BEGIN RECORDS TO PROCESS
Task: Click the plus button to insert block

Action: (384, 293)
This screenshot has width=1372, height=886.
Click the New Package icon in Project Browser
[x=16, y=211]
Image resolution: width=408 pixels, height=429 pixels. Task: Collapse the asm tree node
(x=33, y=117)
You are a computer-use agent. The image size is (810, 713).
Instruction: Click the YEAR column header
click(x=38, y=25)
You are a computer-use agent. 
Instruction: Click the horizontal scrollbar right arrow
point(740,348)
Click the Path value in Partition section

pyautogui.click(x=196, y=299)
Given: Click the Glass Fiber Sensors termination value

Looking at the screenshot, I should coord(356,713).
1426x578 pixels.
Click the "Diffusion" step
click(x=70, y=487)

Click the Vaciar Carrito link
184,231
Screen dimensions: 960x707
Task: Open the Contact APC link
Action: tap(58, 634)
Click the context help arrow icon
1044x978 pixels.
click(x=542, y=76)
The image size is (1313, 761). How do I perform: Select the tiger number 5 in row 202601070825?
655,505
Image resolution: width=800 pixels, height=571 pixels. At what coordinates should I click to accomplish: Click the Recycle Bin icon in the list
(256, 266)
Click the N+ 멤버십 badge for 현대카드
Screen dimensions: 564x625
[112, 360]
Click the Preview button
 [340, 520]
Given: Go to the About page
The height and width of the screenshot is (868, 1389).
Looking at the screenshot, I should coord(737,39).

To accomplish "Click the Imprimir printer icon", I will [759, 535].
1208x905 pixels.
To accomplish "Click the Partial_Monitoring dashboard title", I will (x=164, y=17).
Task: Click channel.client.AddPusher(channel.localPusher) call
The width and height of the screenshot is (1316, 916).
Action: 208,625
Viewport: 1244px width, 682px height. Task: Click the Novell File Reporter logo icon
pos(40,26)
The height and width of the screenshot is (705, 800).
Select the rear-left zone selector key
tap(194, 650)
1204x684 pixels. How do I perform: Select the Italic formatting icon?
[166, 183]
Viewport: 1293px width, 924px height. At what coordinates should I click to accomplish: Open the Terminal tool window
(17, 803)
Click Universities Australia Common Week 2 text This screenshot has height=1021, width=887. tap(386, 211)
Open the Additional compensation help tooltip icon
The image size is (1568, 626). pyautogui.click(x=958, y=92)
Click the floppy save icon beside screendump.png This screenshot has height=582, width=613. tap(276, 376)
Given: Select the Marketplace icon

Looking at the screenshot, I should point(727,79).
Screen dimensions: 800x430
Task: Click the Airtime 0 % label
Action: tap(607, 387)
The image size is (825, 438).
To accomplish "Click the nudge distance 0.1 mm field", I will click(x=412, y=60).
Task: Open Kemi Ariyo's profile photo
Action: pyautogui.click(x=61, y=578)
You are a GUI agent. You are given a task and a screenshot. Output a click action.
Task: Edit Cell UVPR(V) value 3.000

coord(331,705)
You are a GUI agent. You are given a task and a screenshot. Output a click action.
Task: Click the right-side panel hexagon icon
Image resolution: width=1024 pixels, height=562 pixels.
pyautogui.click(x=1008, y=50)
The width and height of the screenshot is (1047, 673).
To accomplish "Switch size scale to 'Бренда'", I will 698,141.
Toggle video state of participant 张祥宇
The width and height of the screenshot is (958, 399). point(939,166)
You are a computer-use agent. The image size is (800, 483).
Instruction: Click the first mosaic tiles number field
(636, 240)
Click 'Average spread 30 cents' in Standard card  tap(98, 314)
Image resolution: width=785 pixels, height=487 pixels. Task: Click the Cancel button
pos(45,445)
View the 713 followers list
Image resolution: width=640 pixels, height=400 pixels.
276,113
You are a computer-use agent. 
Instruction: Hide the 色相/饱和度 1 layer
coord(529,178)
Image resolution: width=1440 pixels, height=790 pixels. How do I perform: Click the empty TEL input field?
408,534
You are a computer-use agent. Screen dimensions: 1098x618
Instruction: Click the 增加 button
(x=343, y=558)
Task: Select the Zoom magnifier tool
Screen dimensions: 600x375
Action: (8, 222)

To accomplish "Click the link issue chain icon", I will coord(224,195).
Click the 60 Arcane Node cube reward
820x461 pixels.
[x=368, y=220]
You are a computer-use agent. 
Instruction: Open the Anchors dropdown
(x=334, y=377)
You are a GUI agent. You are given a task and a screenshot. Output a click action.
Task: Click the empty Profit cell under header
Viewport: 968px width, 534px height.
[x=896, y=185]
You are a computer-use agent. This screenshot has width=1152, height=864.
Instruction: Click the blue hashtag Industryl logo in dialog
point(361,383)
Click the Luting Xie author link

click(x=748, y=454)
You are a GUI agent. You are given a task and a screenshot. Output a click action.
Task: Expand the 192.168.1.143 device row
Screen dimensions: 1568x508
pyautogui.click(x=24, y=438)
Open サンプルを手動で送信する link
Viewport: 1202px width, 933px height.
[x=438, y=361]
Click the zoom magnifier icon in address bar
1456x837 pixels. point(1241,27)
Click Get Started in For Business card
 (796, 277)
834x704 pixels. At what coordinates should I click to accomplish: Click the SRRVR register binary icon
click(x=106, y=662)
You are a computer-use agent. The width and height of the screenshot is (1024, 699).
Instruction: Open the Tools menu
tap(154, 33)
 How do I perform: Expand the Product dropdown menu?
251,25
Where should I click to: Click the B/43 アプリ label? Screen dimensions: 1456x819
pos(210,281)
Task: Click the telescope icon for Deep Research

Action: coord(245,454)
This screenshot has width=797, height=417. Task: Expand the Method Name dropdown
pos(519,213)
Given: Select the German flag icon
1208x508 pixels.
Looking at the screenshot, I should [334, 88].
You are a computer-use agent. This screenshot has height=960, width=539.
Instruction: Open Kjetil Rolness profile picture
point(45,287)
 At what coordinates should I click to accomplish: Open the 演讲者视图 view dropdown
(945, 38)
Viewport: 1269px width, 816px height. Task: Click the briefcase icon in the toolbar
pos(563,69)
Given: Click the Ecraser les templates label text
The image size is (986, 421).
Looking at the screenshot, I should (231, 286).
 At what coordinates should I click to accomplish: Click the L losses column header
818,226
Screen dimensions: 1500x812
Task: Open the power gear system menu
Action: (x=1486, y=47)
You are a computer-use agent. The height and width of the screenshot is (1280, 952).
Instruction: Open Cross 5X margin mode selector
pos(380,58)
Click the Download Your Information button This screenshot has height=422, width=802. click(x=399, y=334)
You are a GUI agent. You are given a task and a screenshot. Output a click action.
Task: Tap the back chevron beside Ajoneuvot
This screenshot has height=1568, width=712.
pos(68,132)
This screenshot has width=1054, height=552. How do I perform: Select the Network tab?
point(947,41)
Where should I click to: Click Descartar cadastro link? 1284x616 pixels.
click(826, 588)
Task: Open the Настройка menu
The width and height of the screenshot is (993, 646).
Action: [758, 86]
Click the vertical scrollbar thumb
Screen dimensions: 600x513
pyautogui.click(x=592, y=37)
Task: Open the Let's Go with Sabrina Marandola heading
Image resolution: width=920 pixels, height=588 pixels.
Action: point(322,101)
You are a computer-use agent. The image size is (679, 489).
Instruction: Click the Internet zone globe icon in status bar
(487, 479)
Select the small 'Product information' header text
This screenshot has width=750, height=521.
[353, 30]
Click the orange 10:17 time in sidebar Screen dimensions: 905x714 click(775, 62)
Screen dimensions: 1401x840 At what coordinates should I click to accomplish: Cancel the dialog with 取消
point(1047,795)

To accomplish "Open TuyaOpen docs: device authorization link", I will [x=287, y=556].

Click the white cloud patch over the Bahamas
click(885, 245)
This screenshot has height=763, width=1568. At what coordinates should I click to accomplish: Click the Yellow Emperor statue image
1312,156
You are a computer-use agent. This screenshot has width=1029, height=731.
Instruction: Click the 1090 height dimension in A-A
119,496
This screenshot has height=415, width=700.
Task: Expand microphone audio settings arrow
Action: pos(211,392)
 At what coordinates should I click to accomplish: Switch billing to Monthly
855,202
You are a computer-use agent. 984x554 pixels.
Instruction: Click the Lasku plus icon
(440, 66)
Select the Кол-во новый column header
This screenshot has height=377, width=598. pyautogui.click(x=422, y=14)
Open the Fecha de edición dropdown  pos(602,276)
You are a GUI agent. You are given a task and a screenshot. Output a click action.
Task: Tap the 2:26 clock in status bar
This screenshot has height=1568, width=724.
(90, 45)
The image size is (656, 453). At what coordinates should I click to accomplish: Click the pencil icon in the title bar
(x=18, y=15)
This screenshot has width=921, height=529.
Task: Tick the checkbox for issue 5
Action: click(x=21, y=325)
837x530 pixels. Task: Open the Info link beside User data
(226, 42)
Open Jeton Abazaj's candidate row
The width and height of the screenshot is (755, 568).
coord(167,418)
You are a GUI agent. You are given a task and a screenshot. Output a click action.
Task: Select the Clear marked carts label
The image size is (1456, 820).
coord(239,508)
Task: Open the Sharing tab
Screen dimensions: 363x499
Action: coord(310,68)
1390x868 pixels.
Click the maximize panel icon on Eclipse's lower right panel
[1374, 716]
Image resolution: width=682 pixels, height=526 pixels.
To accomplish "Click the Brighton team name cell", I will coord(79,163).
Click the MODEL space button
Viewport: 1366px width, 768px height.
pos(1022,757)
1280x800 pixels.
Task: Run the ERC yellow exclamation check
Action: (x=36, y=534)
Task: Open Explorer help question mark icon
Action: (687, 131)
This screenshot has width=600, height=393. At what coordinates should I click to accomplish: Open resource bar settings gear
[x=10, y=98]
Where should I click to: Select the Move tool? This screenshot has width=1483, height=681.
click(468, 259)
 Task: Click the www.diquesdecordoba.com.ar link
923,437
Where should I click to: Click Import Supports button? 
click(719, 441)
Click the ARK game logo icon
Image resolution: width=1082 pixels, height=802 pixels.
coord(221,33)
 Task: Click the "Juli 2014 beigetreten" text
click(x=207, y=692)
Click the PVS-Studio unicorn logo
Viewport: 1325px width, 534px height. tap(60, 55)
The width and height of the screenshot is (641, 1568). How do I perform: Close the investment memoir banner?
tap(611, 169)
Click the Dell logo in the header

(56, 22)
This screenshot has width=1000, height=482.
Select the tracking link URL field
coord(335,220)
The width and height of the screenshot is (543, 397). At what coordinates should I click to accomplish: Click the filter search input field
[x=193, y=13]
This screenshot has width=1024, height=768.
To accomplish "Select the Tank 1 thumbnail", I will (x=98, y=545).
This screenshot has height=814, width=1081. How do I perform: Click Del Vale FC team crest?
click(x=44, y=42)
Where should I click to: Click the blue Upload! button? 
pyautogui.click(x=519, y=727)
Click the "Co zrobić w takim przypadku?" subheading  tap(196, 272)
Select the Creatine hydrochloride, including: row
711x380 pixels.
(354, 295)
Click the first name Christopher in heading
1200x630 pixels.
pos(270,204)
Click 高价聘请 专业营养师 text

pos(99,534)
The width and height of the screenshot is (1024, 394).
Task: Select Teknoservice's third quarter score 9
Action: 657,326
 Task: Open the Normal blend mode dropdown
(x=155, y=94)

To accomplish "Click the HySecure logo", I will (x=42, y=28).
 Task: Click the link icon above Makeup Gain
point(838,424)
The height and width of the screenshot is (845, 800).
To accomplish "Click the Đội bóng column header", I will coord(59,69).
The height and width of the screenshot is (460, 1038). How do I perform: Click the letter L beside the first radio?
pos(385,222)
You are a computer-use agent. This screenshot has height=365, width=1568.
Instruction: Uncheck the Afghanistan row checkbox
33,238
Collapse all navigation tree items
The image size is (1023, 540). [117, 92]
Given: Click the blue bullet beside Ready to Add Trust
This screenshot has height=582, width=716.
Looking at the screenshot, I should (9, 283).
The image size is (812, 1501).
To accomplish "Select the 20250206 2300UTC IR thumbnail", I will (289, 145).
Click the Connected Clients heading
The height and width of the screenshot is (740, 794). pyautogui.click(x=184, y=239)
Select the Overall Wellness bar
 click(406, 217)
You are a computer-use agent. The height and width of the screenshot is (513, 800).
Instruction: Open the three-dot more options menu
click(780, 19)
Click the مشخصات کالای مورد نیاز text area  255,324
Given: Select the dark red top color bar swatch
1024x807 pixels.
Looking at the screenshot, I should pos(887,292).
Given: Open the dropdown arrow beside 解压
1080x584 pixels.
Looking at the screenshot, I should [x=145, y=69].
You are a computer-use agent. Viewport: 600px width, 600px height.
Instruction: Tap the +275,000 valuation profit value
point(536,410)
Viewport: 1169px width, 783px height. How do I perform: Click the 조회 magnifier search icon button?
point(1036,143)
END RECORDS TO PROCESS
▶ [WORK INSTRUCTIONS] Find the line with "Select the Кол-во новый column header" in the entries above. Retype it and each line after it, exactly, through the line with "Image resolution: width=682", and stop there.

▶ [WRITTEN RESPONSE]
Select the Кол-во новый column header
This screenshot has height=377, width=598. pyautogui.click(x=422, y=14)
Open the Fecha de edición dropdown  pos(602,276)
You are a GUI agent. You are given a task and a screenshot. Output a click action.
Task: Tap the 2:26 clock in status bar
This screenshot has height=1568, width=724.
(90, 45)
The image size is (656, 453). At what coordinates should I click to accomplish: Click the pencil icon in the title bar
(x=18, y=15)
This screenshot has width=921, height=529.
Task: Tick the checkbox for issue 5
Action: click(x=21, y=325)
837x530 pixels. Task: Open the Info link beside User data
(226, 42)
Open Jeton Abazaj's candidate row
The width and height of the screenshot is (755, 568).
coord(167,418)
You are a GUI agent. You are given a task and a screenshot. Output a click action.
Task: Select the Clear marked carts label
The image size is (1456, 820).
coord(239,508)
Task: Open the Sharing tab
Screen dimensions: 363x499
Action: coord(310,68)
1390x868 pixels.
Click the maximize panel icon on Eclipse's lower right panel
[1374, 716]
Image resolution: width=682 pixels, height=526 pixels.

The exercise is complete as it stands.